OME adult cancer patients are turning to breast milk to help them beat the illness, it emerged yesterday.
They believe it can boost their immune system and ease the side- effects of chemotherapy.
For four years a milk bank in San Jose, California, has been supplying donated breast milk meant for low-weight and premature babies to 28 adult patients who have a doctor’s prescription.
Howard Cohen, who has twice weekly ‘smoothies’ made from the milk, believes it has helped put his prostate cancer into remission and enabled him to avoid invasive surgery.

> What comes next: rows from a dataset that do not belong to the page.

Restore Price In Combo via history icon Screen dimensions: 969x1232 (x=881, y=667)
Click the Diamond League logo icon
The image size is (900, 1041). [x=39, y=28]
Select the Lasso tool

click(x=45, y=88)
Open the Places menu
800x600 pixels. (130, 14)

The Californian software consultant started taking the milk after his wife learned of Swedish research which suggested that breast milk could kill cancer cells in a test tube.
Mr Cohen said his levels of Prostate Specific Antigen (PSA), an enzyme in the blood which can be a warning sign for prostate cancer- dropped back to normal after taking the milk. His doctor has told him that as some prostate cancers grow so slowly, the breast milk may have made little difference.

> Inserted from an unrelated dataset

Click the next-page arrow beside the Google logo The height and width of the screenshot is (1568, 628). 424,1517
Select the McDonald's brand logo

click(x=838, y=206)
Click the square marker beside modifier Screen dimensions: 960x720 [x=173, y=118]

However he is convinced it has, saying that when he stopped taking the milk temporarily, his PSA levels went up.
Last night UK doctors warned there was no real evidence of any benefit to cancer patients from breast milk. Dr Lesley Walker, of Cancer Research UK, said: ‘I think by and large it might not do any harm, although it would be crucial to make sure it was tested for any viruses. But the chances of it having any major effect are very low.

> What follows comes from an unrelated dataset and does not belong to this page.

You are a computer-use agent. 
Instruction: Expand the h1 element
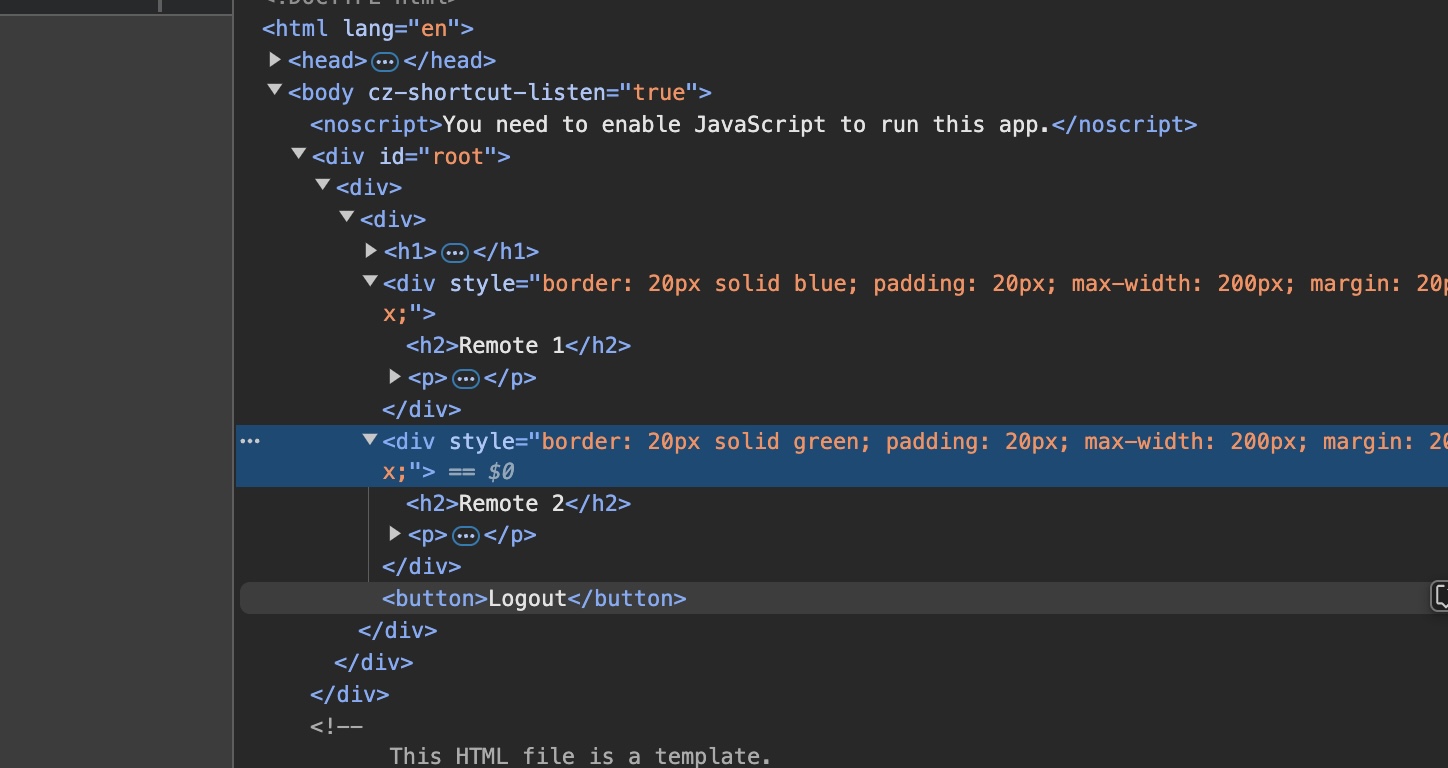coord(371,249)
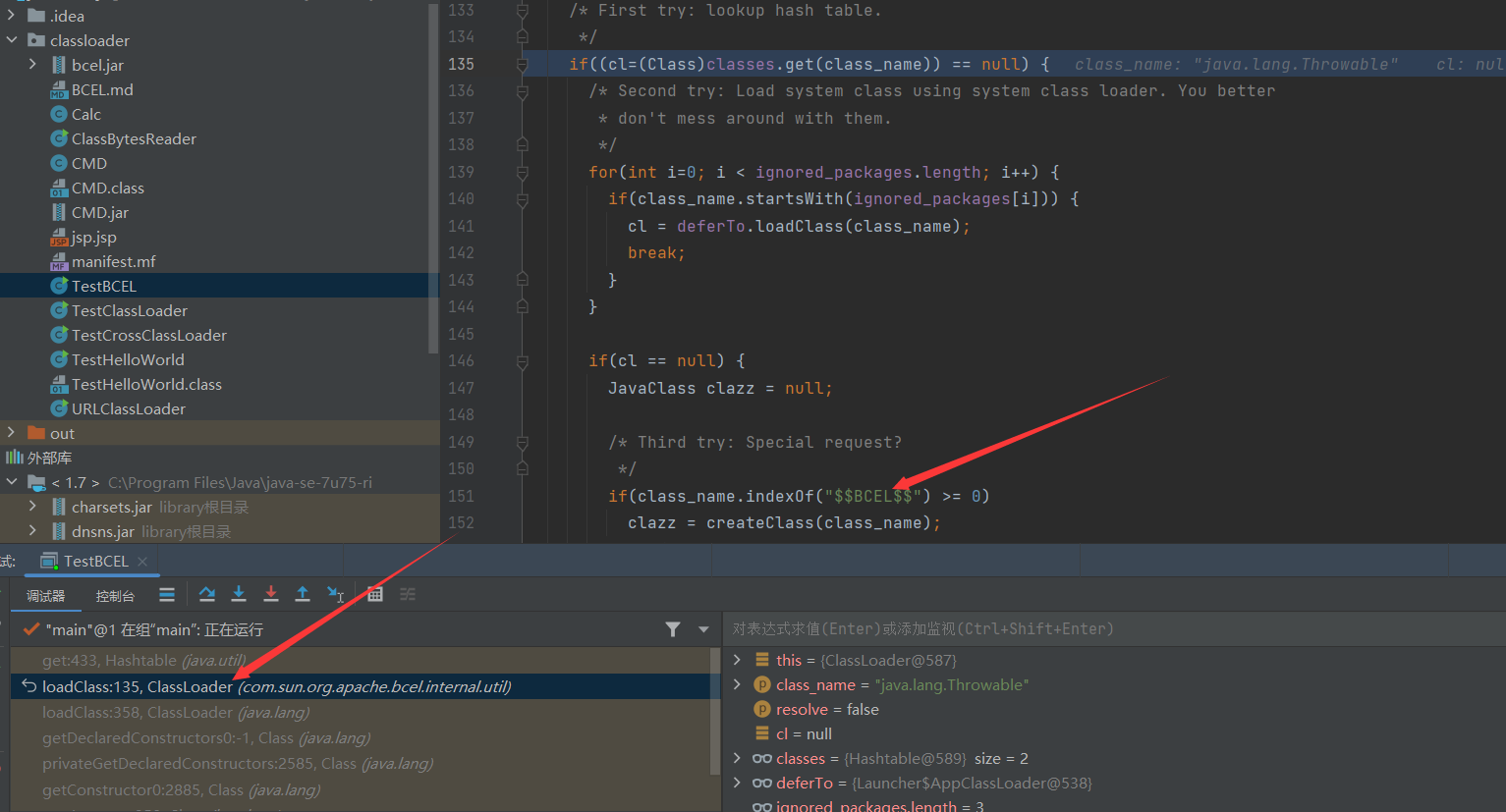Toggle code folding marker at line 146

click(x=523, y=361)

‘The problem with anecdotal evidence is that it is simply not possible to evaluate the efficacy of something in this way.’
David Kerr, professor of clinical pharmacology and cancer therapeutics at Oxford University, said he understood why patients wanted to leave no stone unturned in their quest for a cure.
But he added: ‘This is quite bizarre, completely anecdotal and probably complete bunkum. It probably won’t do any harm but it is unlikely to do any good either.’
New mothers are strongly urged to breast feed their babies.
Research has shown breast milk boosts the immune system and babies who are breastfed have lower blood pressure and are less likely to be obese in later life. In 1995 researchers from Lund University in Sweden found that a protein in breast milk appeared to destroy cancer cells in the laboratory.
Last year another study by the same university found a different compound in breast milk appeared to destroy skin warts triggered by the human papilloma virus (HPV).
Writing in the New England Journal of Medicine, the authors said the discovery could have implications for preventing or treating other HPV-related cancers, such cervical cancer.